When you want to invest, but feel either you don't have the time to follow stocks or just would rather have someone find the investment ideas for you, you may turn to managed funds.
They may not be able to give you the one-off 30%-50% one-year gains that good stock-picking might, but you don't have to spend your weekends and evenings poring over business reports and financials, either.
You can search websites for managed funds comparison, and find ratings agencies that will help you sift through all the different funds, but that takes some time also.
The easiest way to start at least is to buy into the managed fund companies directly, and whittle the options down to a manageable number.

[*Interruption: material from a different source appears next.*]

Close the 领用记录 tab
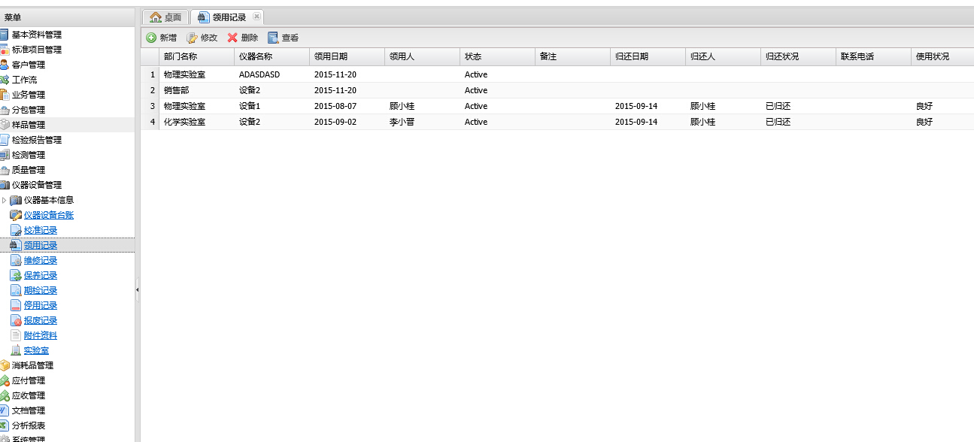 (256, 17)
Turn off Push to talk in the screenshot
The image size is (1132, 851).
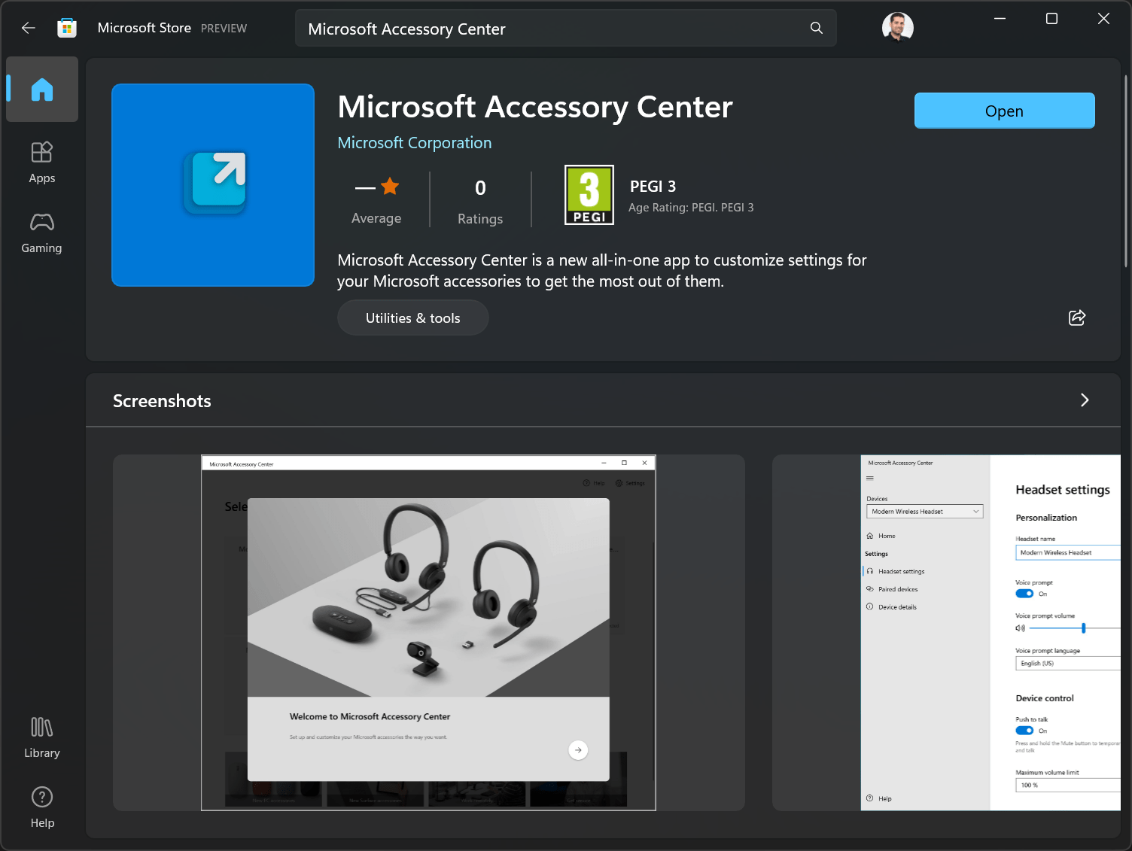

Here are three ideas to get you started.
Macquarie Holdings (ASX: MQG) isn't a fund manager, it is the holding company for the famous investment bank. It does more than just manage funds. It generates income through providing services for corporate takeovers, rights issues, capital raisings, etc. When financial markets are heating up, as they are right now, it benefits from the increased financial activity.
Platinum Asset Management (ASX: PTM) listed in 2007, just before the GFC hit, so its five-year earnings growth rate is not impressive at negative 4.3%. Yet 2012 seems to be the bottoming of the earnings slide at $126 million, and then in 2013 it is up to $129 million. Its return on equity is 37.5% and its share price is up from about $3.65 to $6.01 over the past year.
Magellan Financial Group (ASX: MFG) has three global equities funds, so it can offer the returns of international companies and markets. During the GFC, that may not have been so attractive, but when the major economies are recovering, there are wealth opportunities all over the world.
It has seen a great run on its share price, $4.23 to $10.98 over the past year, but net earnings have soared from $13.6 million to $66.6 million just in 2013 alone. Return on equity is 43.5%.
Foolish takeaway
Managed investments can be the bedrock for a healthy portfolio so that when the share market goes topsy-turvy, you can feel more secure about leaving the stock picking to someone else.